[Collected data entries]
= = = = =
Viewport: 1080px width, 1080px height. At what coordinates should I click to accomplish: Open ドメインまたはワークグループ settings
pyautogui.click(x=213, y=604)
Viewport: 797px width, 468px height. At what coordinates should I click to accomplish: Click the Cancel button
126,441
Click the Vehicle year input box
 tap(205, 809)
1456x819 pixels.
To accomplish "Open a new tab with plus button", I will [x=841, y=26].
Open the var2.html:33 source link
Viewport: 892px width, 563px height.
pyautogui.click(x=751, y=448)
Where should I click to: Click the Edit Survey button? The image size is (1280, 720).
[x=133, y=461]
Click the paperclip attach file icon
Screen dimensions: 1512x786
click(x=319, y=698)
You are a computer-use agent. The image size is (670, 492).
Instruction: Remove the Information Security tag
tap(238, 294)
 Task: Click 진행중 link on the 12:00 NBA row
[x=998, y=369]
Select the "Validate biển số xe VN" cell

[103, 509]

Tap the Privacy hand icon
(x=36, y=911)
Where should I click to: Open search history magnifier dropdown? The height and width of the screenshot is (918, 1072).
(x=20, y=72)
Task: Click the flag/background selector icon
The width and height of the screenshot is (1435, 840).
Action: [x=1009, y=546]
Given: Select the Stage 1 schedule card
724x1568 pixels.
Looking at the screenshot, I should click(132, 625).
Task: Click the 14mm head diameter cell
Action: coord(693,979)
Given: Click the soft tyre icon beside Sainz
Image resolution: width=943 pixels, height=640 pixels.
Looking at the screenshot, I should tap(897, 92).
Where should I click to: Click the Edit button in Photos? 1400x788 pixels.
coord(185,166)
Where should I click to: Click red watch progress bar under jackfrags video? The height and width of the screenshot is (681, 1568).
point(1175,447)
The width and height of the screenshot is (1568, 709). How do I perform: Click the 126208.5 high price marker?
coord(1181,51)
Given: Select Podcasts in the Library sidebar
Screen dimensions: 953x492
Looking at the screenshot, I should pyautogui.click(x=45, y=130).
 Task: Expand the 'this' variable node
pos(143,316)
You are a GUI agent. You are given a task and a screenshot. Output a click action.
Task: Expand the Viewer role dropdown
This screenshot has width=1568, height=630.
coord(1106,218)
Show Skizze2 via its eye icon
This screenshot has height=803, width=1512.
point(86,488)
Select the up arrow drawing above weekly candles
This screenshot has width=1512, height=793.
= = = = =
(YOUR TASK) Reproduce the lines above, beginning at the line with "The width and height of the screenshot is (1435, 840)." and stopping after the line with "Given: Select Podcasts in the Library sidebar", exactly as they are.

(WRITTEN ANSWER)
The width and height of the screenshot is (1435, 840).
Action: [x=1009, y=546]
Given: Select the Stage 1 schedule card
724x1568 pixels.
Looking at the screenshot, I should click(132, 625).
Task: Click the 14mm head diameter cell
Action: coord(693,979)
Given: Click the soft tyre icon beside Sainz
Image resolution: width=943 pixels, height=640 pixels.
Looking at the screenshot, I should tap(897, 92).
Where should I click to: Click the Edit button in Photos? 1400x788 pixels.
coord(185,166)
Where should I click to: Click red watch progress bar under jackfrags video? The height and width of the screenshot is (681, 1568).
point(1175,447)
The width and height of the screenshot is (1568, 709). How do I perform: Click the 126208.5 high price marker?
coord(1181,51)
Given: Select Podcasts in the Library sidebar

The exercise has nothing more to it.